I put this as number one because of the process. The way we did this was pure freedom. We rented a house upstate and we were immersed in this thing completely. And there was just no hesitation, just like, “Hey, you got a piano idea? Want to play the mandolin? Let’s try it.” It was all so positive. I love that record. I also love its imperfections. It is so sloppy. The songs are a mess in a lot of ways and there are some songs that we didn’t even need to put on the album, it’s probably too long. But I love how imperfect it is.
Some of these songs come from material you wrote around the time Open Your Heart. Why are these albums at opposing ends of the spectrum?
That’s an interesting question.

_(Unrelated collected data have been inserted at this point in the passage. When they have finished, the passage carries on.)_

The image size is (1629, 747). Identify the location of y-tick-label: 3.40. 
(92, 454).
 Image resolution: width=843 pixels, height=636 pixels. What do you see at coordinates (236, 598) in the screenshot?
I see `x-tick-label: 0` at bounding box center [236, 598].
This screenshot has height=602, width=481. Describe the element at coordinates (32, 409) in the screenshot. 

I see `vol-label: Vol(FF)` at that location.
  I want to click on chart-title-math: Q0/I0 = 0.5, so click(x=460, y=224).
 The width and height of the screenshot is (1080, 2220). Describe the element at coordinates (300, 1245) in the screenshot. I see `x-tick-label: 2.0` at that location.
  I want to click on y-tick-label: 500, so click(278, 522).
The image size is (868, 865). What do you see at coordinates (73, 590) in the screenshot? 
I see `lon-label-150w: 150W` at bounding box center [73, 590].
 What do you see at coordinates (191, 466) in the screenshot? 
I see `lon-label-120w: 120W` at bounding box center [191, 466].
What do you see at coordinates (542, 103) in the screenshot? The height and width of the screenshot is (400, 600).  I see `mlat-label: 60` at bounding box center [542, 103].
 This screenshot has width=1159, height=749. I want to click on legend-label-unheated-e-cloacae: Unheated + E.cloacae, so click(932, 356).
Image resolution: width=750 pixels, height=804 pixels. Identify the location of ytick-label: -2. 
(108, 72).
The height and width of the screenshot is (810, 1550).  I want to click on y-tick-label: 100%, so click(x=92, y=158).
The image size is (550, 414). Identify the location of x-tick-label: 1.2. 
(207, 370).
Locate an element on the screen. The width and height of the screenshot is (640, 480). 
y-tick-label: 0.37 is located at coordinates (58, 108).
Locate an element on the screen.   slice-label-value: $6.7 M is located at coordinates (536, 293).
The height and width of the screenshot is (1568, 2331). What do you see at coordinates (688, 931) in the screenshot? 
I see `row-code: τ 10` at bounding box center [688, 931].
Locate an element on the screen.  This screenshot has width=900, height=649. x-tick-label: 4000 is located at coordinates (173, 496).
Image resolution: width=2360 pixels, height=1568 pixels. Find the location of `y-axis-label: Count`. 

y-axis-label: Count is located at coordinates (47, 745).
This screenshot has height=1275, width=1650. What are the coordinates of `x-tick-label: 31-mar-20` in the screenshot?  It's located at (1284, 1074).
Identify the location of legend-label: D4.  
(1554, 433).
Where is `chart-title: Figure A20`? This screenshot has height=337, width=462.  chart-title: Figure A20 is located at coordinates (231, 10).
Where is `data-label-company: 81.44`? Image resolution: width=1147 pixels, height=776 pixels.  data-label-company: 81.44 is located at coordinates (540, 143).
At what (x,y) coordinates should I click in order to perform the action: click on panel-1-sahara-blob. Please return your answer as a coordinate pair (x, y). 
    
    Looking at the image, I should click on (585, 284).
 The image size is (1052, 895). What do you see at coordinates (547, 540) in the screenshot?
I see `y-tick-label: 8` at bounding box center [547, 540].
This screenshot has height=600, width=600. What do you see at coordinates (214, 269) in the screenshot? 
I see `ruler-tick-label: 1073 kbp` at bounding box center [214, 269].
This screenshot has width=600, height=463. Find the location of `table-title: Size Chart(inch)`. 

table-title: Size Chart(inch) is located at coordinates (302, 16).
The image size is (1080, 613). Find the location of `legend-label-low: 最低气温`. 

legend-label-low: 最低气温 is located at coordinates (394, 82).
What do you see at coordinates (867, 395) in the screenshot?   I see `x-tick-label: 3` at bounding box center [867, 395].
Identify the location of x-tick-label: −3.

I think my frustration with Open Your Heart comes from the fact that a lot of the ideas about loud volume and droning distortion were mine but I was still chasing that sort of folksy, country-tinged sound. That’s the true sound in my heart. With New Moon, we were in that world. I don’t think we were all that successful in executing a lot of the songs but the intention was there. Open Your Heart was the end of an era and then New Moon was the beginning of a new era. What I was saying in the beginning, the best parts of any time are when you’re finding yourself, but once you’ve found yourself, you’re like, “Now what?”
Also, I know since there’s no main songwriter or lead singer this might be a tough thing to answer, but this album feels more lyrically cohesive too.
We definitely were really tight. Me, Ben, and Nick were writing lyrics, and while we were rarely writing together we were all sharing experiences and feeling the same way. I’m not surprised that they go together. Actually, we did write some lyrics together. Nick and I did a duet, but more so we were all basically in the same place and on the same page, going the same direction.